WHAT TO DO
Identify each line in the records below that contains the word "pixels". Copy every one of those lines in full.

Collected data
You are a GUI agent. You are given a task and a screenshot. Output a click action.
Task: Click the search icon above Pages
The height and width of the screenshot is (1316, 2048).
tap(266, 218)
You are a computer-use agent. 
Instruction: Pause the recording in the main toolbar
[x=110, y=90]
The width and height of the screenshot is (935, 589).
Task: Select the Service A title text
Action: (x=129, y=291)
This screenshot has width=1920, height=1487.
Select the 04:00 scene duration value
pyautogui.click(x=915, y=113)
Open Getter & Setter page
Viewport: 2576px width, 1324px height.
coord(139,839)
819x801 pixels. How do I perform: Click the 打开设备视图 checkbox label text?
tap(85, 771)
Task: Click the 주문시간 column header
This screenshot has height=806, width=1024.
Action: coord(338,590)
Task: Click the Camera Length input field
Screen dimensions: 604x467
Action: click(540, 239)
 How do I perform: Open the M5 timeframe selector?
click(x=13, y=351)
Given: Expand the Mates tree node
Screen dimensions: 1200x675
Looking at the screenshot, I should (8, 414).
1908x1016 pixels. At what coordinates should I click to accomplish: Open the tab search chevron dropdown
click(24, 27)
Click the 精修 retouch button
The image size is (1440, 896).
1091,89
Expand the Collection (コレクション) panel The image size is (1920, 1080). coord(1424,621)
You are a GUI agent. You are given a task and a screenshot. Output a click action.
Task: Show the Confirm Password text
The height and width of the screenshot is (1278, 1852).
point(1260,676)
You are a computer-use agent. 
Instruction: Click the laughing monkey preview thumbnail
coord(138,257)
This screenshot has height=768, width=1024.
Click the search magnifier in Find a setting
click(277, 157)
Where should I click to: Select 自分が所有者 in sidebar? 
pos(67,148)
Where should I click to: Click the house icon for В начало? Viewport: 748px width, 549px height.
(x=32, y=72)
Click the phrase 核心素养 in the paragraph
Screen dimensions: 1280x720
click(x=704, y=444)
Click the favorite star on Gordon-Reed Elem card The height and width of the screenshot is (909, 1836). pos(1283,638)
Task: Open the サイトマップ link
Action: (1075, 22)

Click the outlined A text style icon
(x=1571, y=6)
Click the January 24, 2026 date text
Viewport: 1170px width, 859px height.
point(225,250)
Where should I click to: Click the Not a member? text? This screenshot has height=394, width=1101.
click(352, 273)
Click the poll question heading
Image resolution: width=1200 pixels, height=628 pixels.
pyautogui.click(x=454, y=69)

SOLUTION
819x801 pixels. How do I perform: Click the 打开设备视图 checkbox label text?
1908x1016 pixels. At what coordinates should I click to accomplish: Open the tab search chevron dropdown
Image resolution: width=1200 pixels, height=628 pixels.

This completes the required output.